Mapping class groups of covers with boundary and braid group embeddings

TL;DR

This paper classifies when liftable and symmetric mapping class groups of surface covers coincide with the full group, and constructs new non-geometric braid group embeddings into mapping class groups using Dehn twists.

Contribution

It provides a classification of when certain subgroups of mapping class groups equal the entire group and introduces novel non-geometric braid embeddings via Dehn twists.

Findings

Classification of when liftable and symmetric mapping class groups equal the full group

Construction of infinite families of non-geometric braid embeddings

Use of Birman-Hilden theorem and fundamental groupoid actions

Abstract

We consider finite-sheeted, regular, possibly branched covering spaces of compact surfaces with boundary and the associated liftable and symmetric mapping class groups.
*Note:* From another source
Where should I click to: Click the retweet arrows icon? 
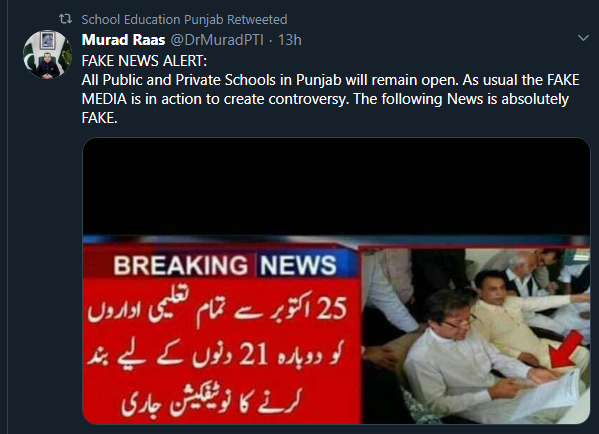click(65, 19)
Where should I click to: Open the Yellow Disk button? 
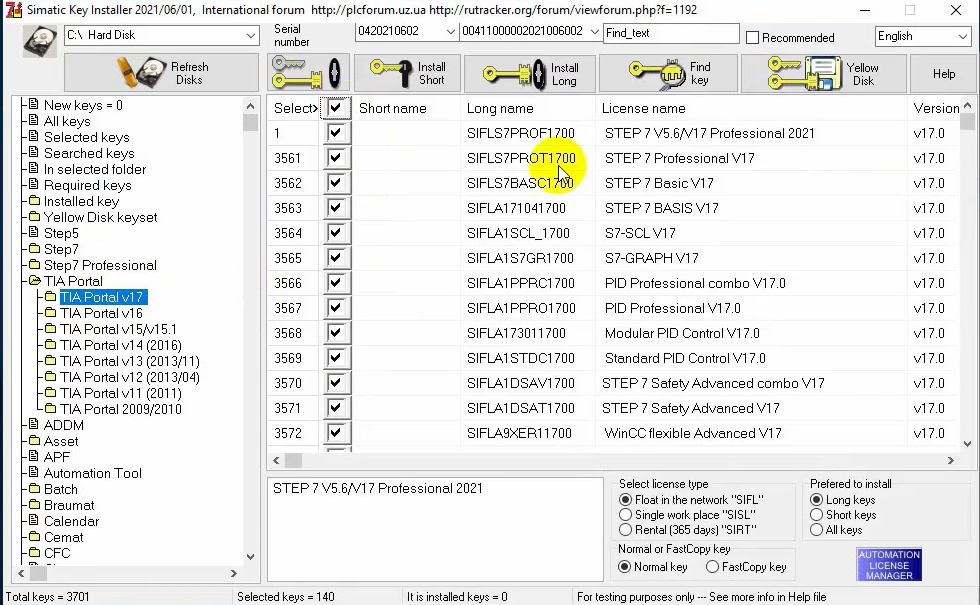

In particular, we classify when either of these subgroups coincides with the entire mapping class group of the surface. As a consequence, we construct infinite families of non-geometric embeddings of the braid group into mapping class groups in the sense of Wajnryb. Indeed, our embeddings map standard braid generators to products of Dehn twists about curves forming chains of arbitrary length. As key tools, we use the Birman-Hilden theorem and the action of the mapping class group on a particular fundamental groupoid of the surface.